Assim, a China é uma sociedade em que existe capitalismo, é uma sociedade de transição, é uma formação econômico-social orientada ao socialismo por conta da existência tanto de um poder político de novo tipo quanto pelo domínio da propriedade pública da produção sobre todas as outras formas históricas de propriedade.
Isso não impede que na China o novo conviva com os piores fenômenos do capitalismo. Mas sob o pensamento positivista, tendo em vista que na China tem consumismo, tem desigualdade, tem fetiche, tem alienação, essa experiência, por conta da existência de partes dela com essas características, tem que ser jogada no lixo porque não é uma experiência de um novo tipo, não é uma experiência socialista.
Mas o conceito se manifesta no real. Não existe o socialismo pronto e acabado para ser aplicado. É um movimento real que é historicamente determinado e geopoliticamente determinado, ele sublinha.
No nosso livro – acrescenta Jabbour – nós colocamos que o socialismo no século XXI, esse socialismo que a China está tentando encampar, é uma experiência que, por conta da existência dela ocorrer num mundo amplamente dominado pelo capitalismo e onde as relações produtivas sociais de produção e troca a nível mundial, as instituições econômicas em nível mundial, foram criadas pelo capitalismo e reguladas pelo capitalismo, isso cria por si só uma série de restrições às experiências socialistas.
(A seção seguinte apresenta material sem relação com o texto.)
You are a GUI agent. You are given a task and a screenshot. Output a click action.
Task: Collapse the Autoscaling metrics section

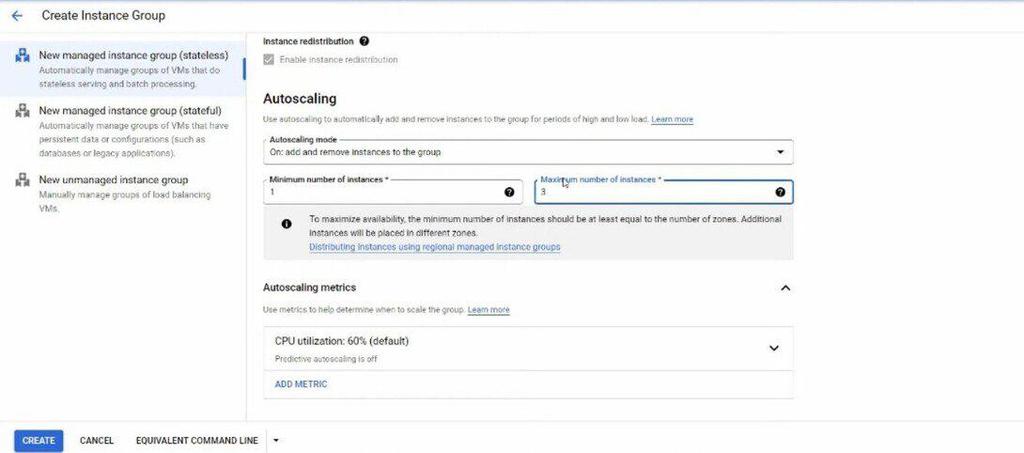784,288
Também, essa experiência chinesa é uma experiência socialista muito embrionária. Ou seja, ela é muito nova, uma criança nasce, cresce, vira adulta e a face dela também muda, e como nós observamos a realidade a partir da visão de que o conceito se verifica no movimento real, nós abrimos mãos de conceitos abstratos para entender o que é socialismo, ele ressalta.
Por exemplo, a abolição da propriedade privada como algo solto no tempo e no espaço, e não como o resultado de um longo processo histórico; abrimos mão disso para observar como o socialismo se apresenta no mundo real.
O socialismo chinês se apresenta ao mundo com a razão como instrumento de governo, destaca o pesquisador. A forma como a China enfrentou a Covid-19 demonstra isso.
E também o fato de que nenhum país, nenhuma formação econômico-social capitalista no mundo é capaz de fazer o que a China fez, justamente por ter o domínio, ou seja, o núcleo duro do seu setor produtivo e financeiro ser a propriedade pública. Isso é fundamental e comandado por um poder político de novo tipo.
Quanto a isso, Jabbour registra ninguém o irá convencer de que o Xi Jinping é enquadrado por bilionários, ou que os bilionários chineses enquadram o Exército de Libertação Popular. Registra, ainda, que na China a propriedade privada não exerce o poder de geração dos ciclos de acumulação na economia e é o setor público que gera os ciclos de acumulação.
Assim, é essa crise do pensamento ocidental que atinge diretamente o marxismo e impede a observação da experiência chinesa. A qual, ele enfatiza, contém dentro de si todos os problemas que o capitalismo traz, e todas as suas contradições, mas também o novo.
Uma outra subjetividade está surgindo frente ao fetiche da mercadoria. A China consegue mobilizar 450 mil voluntários para enfrentar a Covid-19 em Wuhan, três milhões de jovens recém-graduados foram retirar da pobreza os últimos 36 milhões de pessoas.
Para o pesquisador, há uma diferença brutal entre o que os marxistas da academia pensam sobre a China em relação ao que Fidel Castro pensa, que não tinha dúvidas de enquadrar a China como país socialista. Inclusive ele dizia que quem quiser falar de socialismo tem que aprender com a China.
Para concluir, Jabbour indaga porque essa opinião de Fidel, ou a de Hugo Chávez, ou de outros pensadores socialistas latino-americanos, não são levadas em consideração sobre a China na academia, enquanto as de Zizek, David Harvey, Thomas Piketty, e outros marxistas ou progressistas ocidentais, são.
Elias Jabbour é professor dos Programas de Pós-Graduação em Ciências Econômicas e em Relações Internacionais da UERJ.